You can read the words they wrote but you cannot perceive the tone they wrote it in....I dont think this is helpful and may dismiss candidates that are otherwise perfect except when Watson analyzes them.
Another commenter mentioned http://watson-um-demo.mybluemix.net/demo above, so I threw this together in bash for reddit comments. Bit more of a pain that entering a username, but if you take this:
run it in bash, then run redcom <user>, it should throw all your comments into <user>-redcom.txt which you can then copy/paste to http://watson-um-demo.mybluemix.net/demo
Yeah, I think it's worth keeping in mind it's scoring you based on your comments on a particular kind of site which tends towards certain kinds of interactions.
Does Watson internally use observations drawn from this study[1]?
And another question---is this applicable to non-native English speakers? Do they acquire the same language habits as if English was their mother tongue?
See my response to minimaxir above about additional documentation coming soon, and a link with good background info on the technology. Meanwhile, here are brief descriptions of the Big 5 Personality traits:
Big 5 Personality:
- Openness - associated with curiosity,
intellect, and an appreciation for art and adventure
- Conscientiousness - associated with organization and
industriousness
- Extraversion - associated with positive and outgoing
attitudes toward other people
- Agreeableness - associated with compassion and
cooperation toward other people
- Emotional Range - associated with a sensitivity to negative emotions
For more information on systematic associations between personality and individual differences in word use, please refer to studies like Tal Yarkoni, "Personality in 100,000 words: A Large scale analysis of personality and word use among bloggers", 2010
When the service first came up on the front page, I punched in some personal writings from my journal into it. Comparing my results from that to this HN assessment is like night and day. The HN assessment shows me as highly intellectual, imaginative, and adventurous, with a strong value for self-enhancement.
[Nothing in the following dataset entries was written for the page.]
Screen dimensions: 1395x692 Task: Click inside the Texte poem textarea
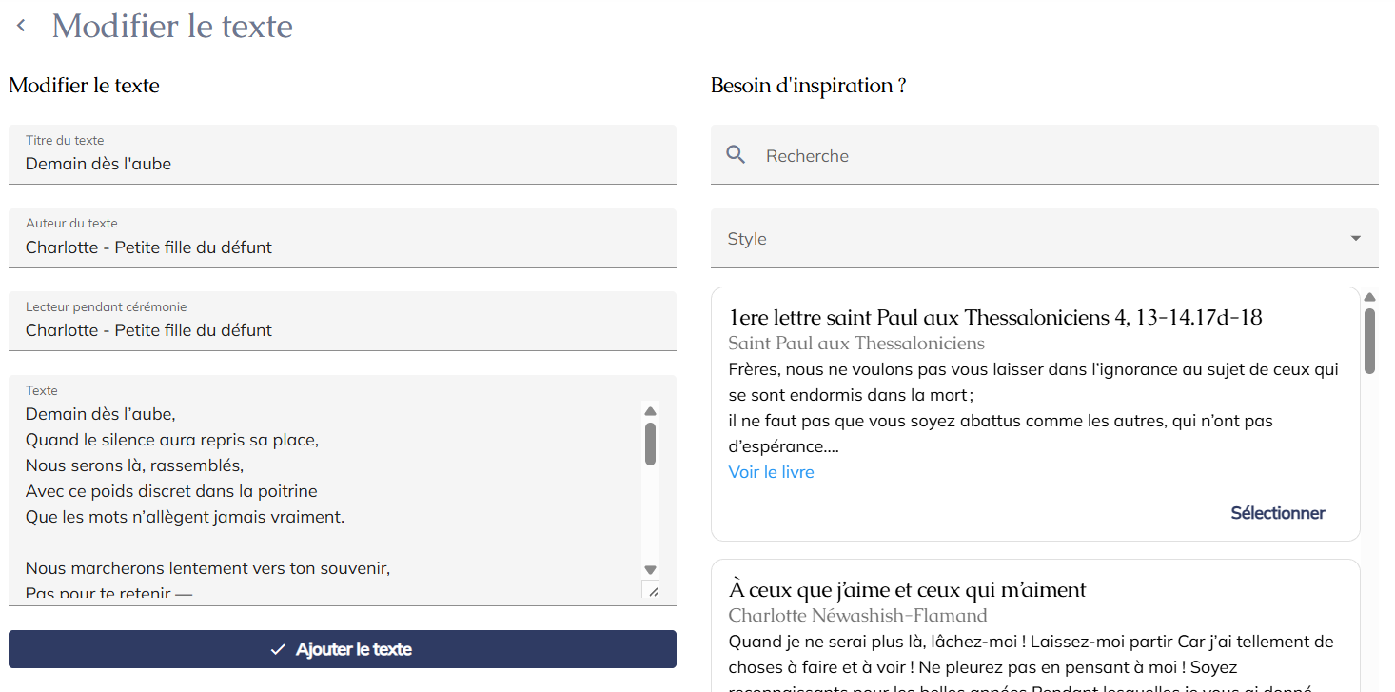[324, 491]
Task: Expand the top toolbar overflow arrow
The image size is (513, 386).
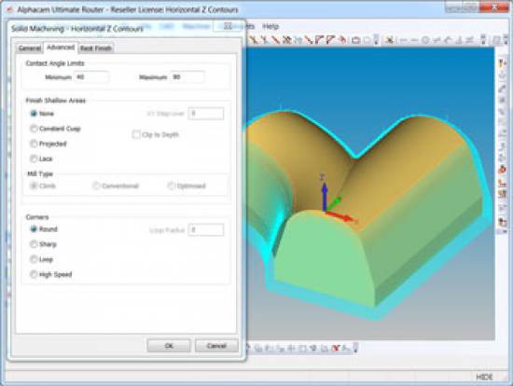Action: [376, 39]
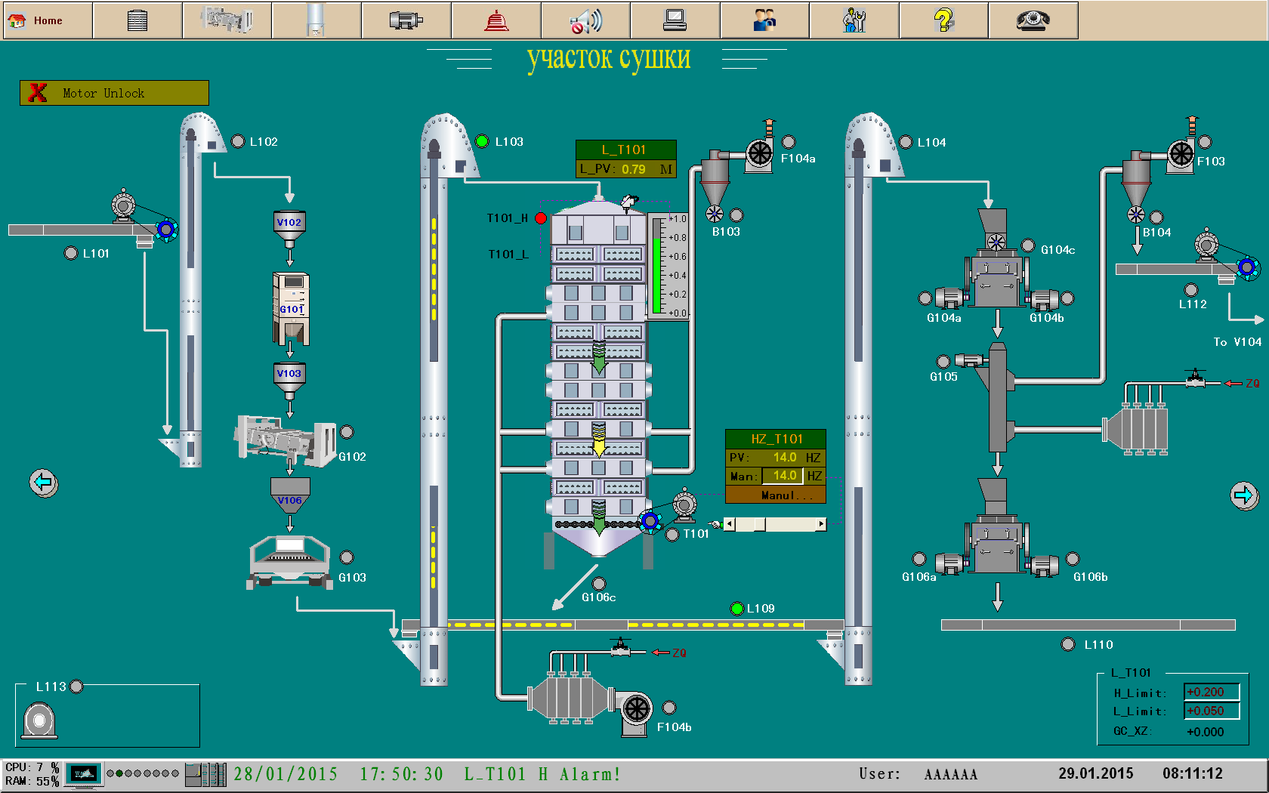This screenshot has height=793, width=1269.
Task: Click the Manul mode button for HZ_T101
Action: (x=776, y=495)
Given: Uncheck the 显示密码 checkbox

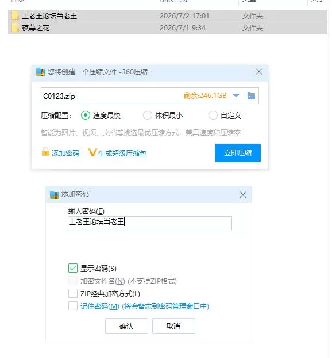Looking at the screenshot, I should click(x=73, y=268).
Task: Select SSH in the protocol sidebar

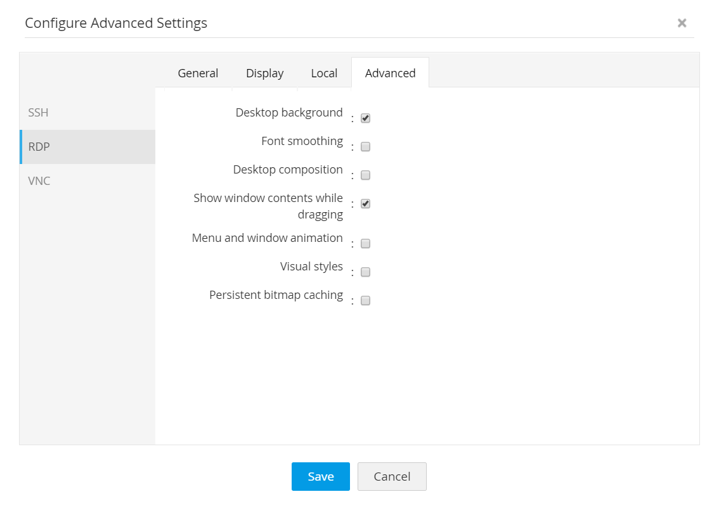Action: [x=38, y=113]
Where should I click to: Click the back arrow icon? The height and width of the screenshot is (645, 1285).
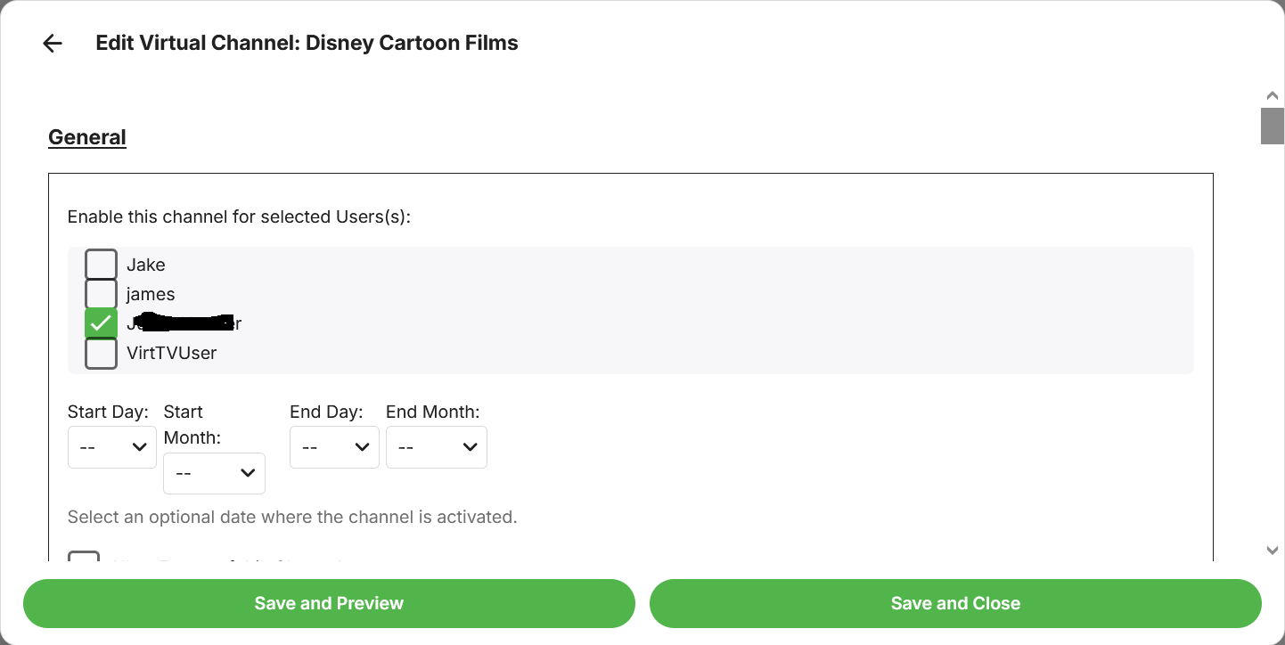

The personal stuff showed me as being much more emotional, with a huge emotional range, because—surprise, surprise—I tend to write more about emotional parts of my life in my journal than on HN comments.
While this service might be useful to get a broad sense of people for marketing purposes, using it on an individual basis is like talking to a fortune teller—it could tell you nearly anything about yourself, and you'd be able to come up with an explanation to justify it.